En une mimique brusque, son bras cesse son trajet sur la toile, puis pose son pinceau pour atteindre sa tisane. Je me sens un peu poltron, son sourire me semble un éclat, et je sens un sorte de bonheur me séduire. Comment pourrais-je l’aborder? Je cherche à être hypocoristique dans mes mots, et j’observe silencieusement sa peinture. Elle est magnifique. La peinture. J’essai, pas sans bégayer, de lui faire part que son style, très réaliste, est un chef d’oeuvre, du moins à mes yeux. Surprise de ma présence, elle sursaute. Lorsqu’elle puis se ressaisir, elle laisse un grand sourire couvrir son visage. Elle me quémande, telle une offrande à sa personne, mon nom. «Thelonious», ma mère était fortement amoureuse de la musique d’un certain pianiste jazz. «Moi c’est Ophélie! Je suis heureuse de te rencontrer!», me dit-elle.
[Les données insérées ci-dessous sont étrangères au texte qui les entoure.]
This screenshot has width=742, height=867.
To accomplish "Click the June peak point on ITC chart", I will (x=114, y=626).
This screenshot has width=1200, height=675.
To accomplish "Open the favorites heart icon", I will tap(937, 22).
J’ignore si c’est que je me rappelais ainsi de toute la passion entre mes parents, mais dès lors, je me mis soudainement à sourire. Comme si demain était tout simplement fait d’aujourd’hui. Suis-je fou? Ce sentiment soudain, qui m’envahis. Qu’est-ce? Dans l’ancien monde, comment ils appelaient ça? Le coup de foudre? Il s’agit d’un sentiment formidable. Pourtant, qui est-ce, cette Ophélie? Je lui accroche un regard tendre, et de ma voix tremblante je lui demande tout simplement sa couleur préférée. Un regard intrigué, elle observe jusqu’au fond de mes yeux tout simplement brun. Dans un léger rire, elle m’avoue aimer le rose. Comme ces fleurs, d’ailleurs. Ceci me fit bien sourire, jusqu’à ce qu’elle me retourne la question. Le vert. Comme l’herbe des prairies; comme les feuilles vigoureuses qui couvrent les arbres l’été; tout simplement ses yeux d’un puissant vert.
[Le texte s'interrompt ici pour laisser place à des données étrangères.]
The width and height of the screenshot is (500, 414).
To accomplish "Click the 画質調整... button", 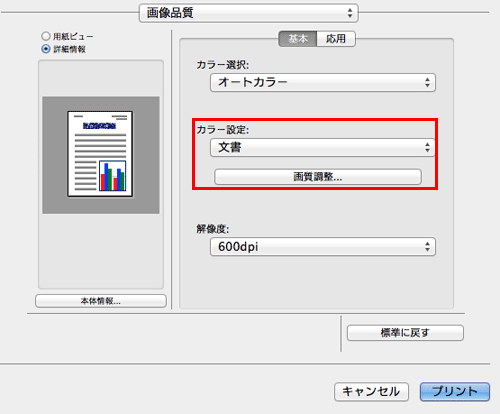I will pyautogui.click(x=318, y=177).
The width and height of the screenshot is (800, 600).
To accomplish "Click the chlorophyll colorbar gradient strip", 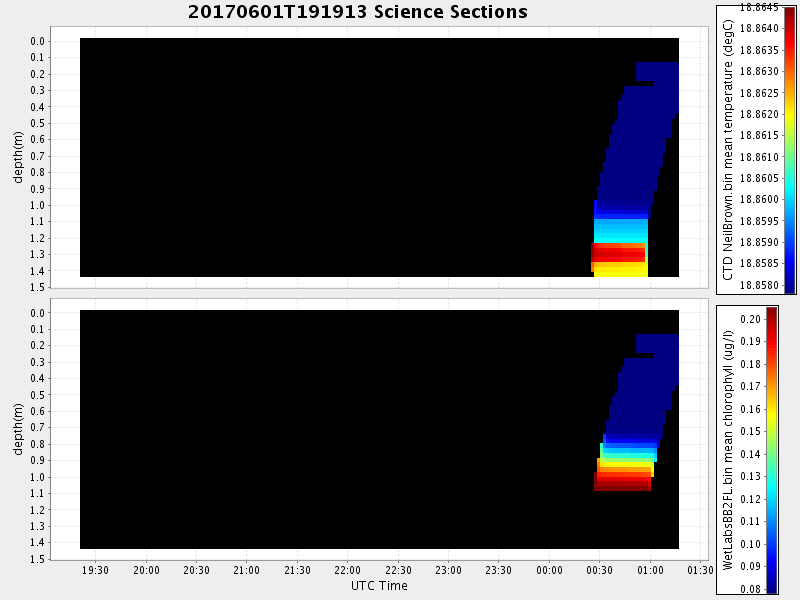I will pyautogui.click(x=771, y=449).

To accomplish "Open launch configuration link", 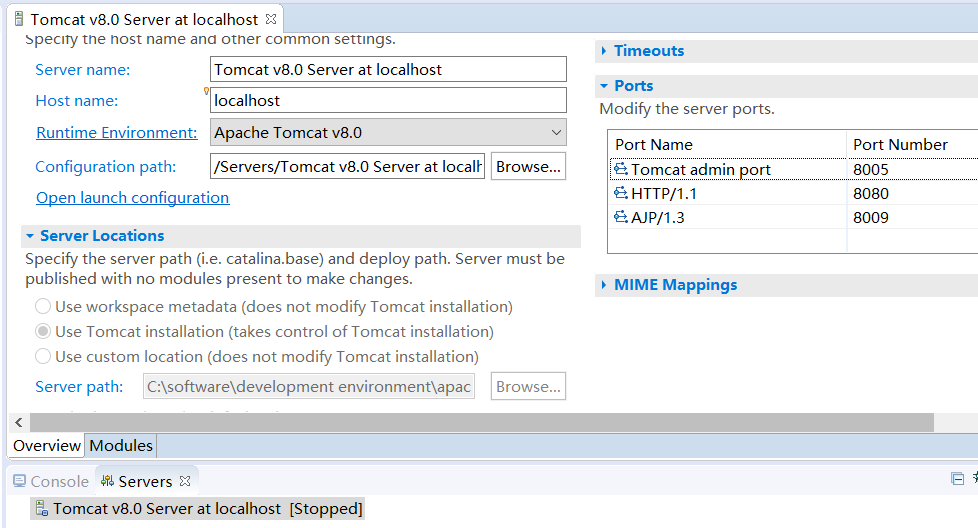I will (x=132, y=198).
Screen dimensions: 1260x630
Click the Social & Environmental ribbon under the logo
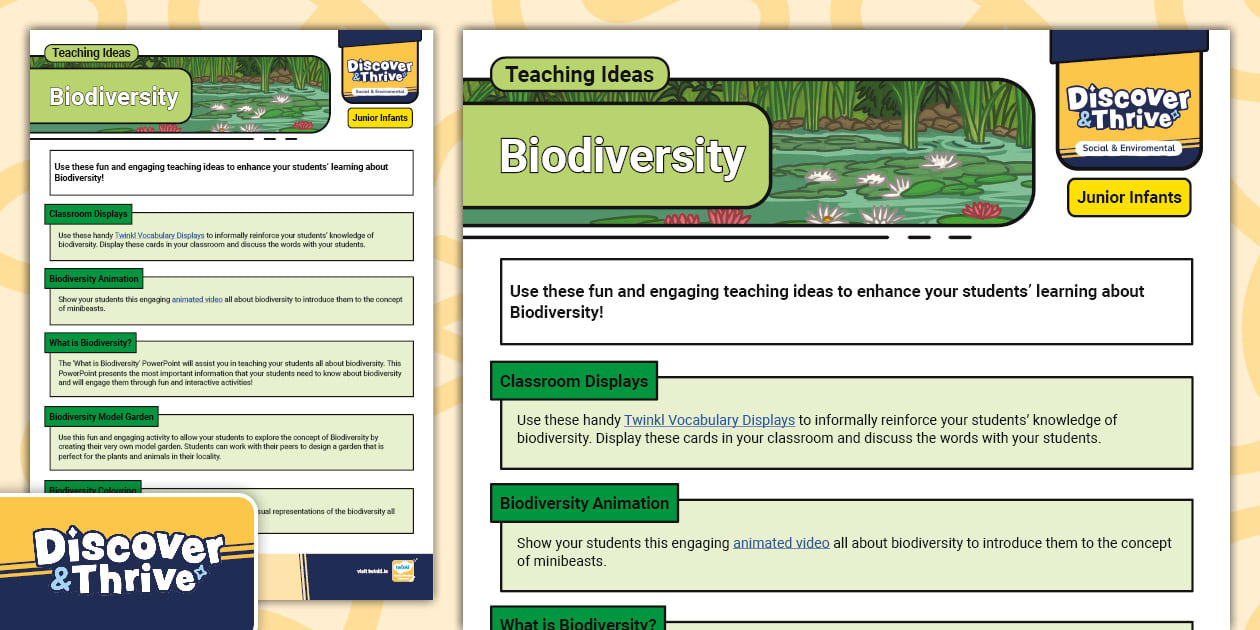[1127, 148]
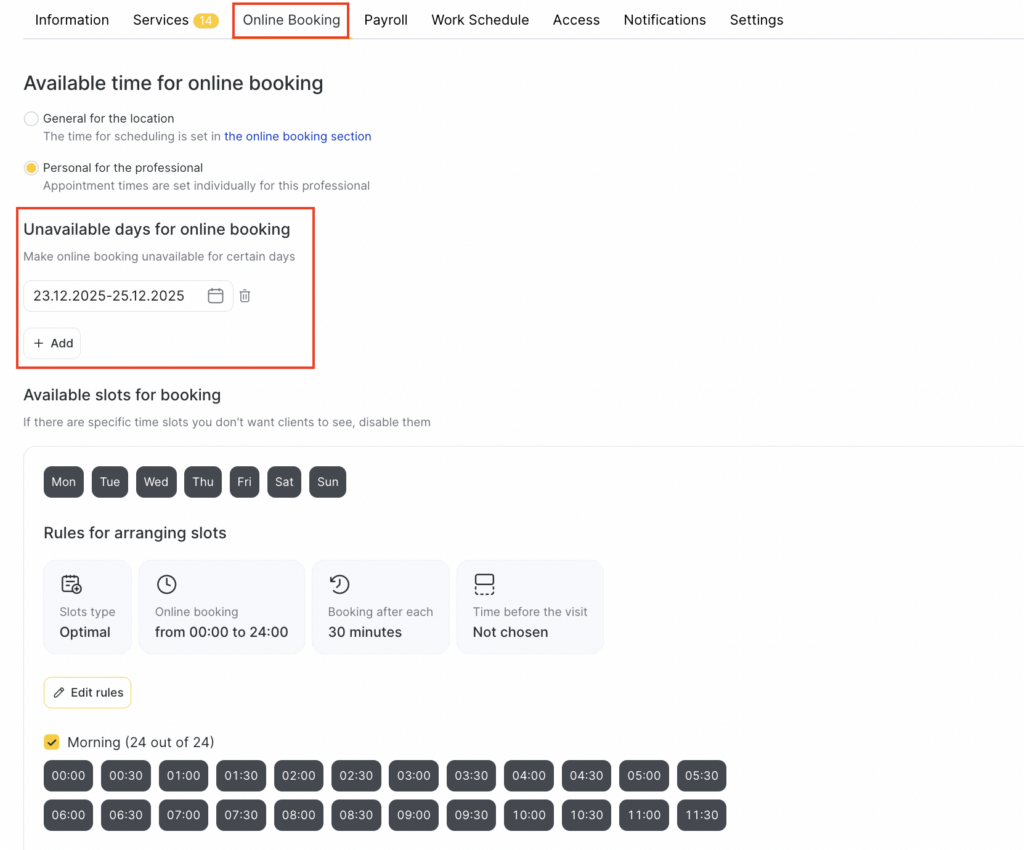Toggle the Mon day button

click(x=64, y=482)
C’est ainsi, moi couché dans l’herbe, lui chansonnant quelques notes, qu’elle continua ses traits sur la toile. Tout semble parfait. Pourquoi j’aurais à me douter? Elle est si gentille, si douce, si attentionnée en tout ses simples gestes. Elle m’est presque une illusion. Cette journée me parait comme une utopie, presque. Deux descendants de l’humanité, égale à égal, profitant d’un monde sain. Je ne rêve à rien de mieux. Essayer de vouloir d’avantage en viendrait à être gourmand envers un monde qui nous offre déjà tout ce que l’on peut espérer : l’amour, la tendresse, la passion.
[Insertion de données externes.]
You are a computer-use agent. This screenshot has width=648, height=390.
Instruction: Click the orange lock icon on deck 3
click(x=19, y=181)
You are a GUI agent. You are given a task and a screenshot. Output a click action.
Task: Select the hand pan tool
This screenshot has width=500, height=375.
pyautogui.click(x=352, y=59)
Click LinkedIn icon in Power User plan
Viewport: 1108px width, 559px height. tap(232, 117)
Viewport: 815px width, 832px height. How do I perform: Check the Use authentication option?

La journée atteignant bientôt le crépuscule, elle m’avoua qu’il commençait à se faire bien tard. Ça me fit sourire. Alors qu’elle remballa son équipement, je pu voir que sa peinture avait grandement changé : il y eut au centre une rose, dont un individu semblait s’entretenir avec elle tout prêt. Je ne connais pas énormément Ophélie. Presque pas, en fait. Pourtant, pourtant je ne me suis jamais senti aussi bien. J’embrasse sa douce main, et je zinzinule, heureux, de ma journée. Mon cœur bat. J’accours alors à la cité, comme si je fuyais une scène de crime. N’est-ce pas un crime au final? Le plus beau, celui d’aimer? Ainsi je cours vers cet endroit que je nomme, du moins encore pour aujourd’hui, mon domicile. Je me souvins alors qu’il ne faudrait pas que je manque de méditer sur la question, la plus grande question que ma journée su m’offrir : dois-je la cueillir?